The elementary particles are infinite in number but limited in shape and size.
All particles are in motion in an infinite void.
The universe has no creator or designer.
The patterns of order and disorder in the world are not the product of any divine scheme. Providence is a fantasy.
But because throughout the universe3 from time everlasting countless numbers of them, buffeted and impelled by blows, have shifted in countless ways, experimentation with every kind of movement and combination has at last resulted in arrangements such as those that created and compose our world.
There is no end or purpose to existence, only ceaseless creation and destruction, governed entirely by chance.

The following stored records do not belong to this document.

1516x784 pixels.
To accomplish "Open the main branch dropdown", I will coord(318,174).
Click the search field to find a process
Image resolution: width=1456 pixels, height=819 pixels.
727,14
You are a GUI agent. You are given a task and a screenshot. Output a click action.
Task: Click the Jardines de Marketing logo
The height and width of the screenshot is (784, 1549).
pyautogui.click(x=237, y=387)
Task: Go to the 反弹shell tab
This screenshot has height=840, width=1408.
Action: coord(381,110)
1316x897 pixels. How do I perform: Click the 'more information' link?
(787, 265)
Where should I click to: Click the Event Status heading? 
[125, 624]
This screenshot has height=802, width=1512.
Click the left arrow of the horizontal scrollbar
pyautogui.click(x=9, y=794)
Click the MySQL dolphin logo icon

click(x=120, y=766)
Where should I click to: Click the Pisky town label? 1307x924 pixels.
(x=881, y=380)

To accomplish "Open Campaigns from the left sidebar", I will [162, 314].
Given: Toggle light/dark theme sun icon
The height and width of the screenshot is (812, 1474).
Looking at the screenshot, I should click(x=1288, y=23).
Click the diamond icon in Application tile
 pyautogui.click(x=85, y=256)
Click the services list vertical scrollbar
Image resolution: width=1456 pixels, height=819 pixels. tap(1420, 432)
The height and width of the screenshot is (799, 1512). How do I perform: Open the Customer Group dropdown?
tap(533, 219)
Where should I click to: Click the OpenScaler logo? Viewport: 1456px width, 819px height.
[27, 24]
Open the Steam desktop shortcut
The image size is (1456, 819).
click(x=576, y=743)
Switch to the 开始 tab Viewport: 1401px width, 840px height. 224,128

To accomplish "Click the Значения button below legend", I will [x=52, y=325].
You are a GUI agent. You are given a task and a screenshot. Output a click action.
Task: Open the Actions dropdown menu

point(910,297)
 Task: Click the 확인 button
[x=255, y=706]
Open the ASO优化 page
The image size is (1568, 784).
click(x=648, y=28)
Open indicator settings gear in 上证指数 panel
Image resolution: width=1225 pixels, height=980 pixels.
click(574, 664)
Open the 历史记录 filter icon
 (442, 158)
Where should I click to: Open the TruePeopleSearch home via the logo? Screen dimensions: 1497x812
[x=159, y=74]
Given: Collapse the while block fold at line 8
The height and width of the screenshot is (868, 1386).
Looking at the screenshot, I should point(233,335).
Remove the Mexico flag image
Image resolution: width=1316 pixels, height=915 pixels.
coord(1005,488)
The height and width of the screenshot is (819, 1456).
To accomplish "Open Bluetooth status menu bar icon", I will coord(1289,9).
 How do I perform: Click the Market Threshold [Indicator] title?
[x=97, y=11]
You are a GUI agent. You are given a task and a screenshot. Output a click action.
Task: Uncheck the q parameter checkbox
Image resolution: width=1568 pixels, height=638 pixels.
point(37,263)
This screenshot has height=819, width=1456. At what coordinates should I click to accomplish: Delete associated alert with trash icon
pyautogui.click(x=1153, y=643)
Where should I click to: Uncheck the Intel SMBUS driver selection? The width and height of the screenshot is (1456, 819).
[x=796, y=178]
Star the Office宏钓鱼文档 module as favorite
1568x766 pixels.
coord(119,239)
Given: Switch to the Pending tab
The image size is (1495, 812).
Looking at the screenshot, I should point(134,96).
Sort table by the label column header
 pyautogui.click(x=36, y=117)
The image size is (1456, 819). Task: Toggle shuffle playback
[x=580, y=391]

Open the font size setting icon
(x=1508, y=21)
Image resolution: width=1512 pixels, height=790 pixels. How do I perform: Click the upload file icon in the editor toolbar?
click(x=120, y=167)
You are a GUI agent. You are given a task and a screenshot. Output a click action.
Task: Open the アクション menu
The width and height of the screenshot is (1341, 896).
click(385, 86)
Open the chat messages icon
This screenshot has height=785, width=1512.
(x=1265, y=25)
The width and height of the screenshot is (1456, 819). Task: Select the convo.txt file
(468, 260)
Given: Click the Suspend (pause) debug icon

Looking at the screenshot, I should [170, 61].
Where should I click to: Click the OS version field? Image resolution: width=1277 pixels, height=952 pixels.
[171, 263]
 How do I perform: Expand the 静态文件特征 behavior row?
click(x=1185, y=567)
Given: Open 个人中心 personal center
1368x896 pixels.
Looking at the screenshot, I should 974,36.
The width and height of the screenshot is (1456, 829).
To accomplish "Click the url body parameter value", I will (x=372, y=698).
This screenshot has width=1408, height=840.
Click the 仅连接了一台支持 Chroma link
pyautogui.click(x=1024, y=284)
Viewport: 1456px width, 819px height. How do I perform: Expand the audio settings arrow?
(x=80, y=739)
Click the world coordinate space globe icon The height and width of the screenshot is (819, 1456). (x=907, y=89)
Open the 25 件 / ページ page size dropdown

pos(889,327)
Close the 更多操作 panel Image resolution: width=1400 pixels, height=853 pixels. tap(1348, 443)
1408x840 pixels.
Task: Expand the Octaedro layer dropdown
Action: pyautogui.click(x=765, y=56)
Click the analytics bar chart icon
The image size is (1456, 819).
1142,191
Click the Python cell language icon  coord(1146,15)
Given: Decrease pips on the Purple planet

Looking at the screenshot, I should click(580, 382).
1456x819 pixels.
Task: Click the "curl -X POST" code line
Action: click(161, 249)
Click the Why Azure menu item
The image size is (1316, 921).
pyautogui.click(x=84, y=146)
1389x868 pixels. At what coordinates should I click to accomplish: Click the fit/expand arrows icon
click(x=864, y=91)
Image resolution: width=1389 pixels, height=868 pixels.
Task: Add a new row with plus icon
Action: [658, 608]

Everything comes into being as a result of a swerve.
“at absolutely unpredictable times and places they deflect slightly from their straight course, to a degree that could be described as no more than a shift of movement.” (2.218–20)
The swerve is the source of free will.
For if all of motion were one long5 predetermined chain, there would be no possibility of freedom. Cause would follow cause from eternity, as the fates decreed. Instead, we wrest free will from the fates.
Nature ceaselessly experiments.
It is difficult to grasp this point, Lucretius acknowledged, but “what has been created gives rise to its own function.” (4.835) That is, he explained, “Sight did not exist before the birth of the eyes, nor speech before the creation of the tongue.” (4.836–37) These organs were not created in order to fulfill a purposed end; their usefulness gradually enabled the creatures in whom they emerged to survive and to reproduce their kind.
The universe was not created for or about humans.
The fate of the entire species (let alone that of any individual) is not the pole around which everything revolves.
There were other forms of life before us, which no longer exist; there will be other forms of life after us, when our kind has vanished.
Humans are not unique.
We are made of the same stuff that everything else is made of.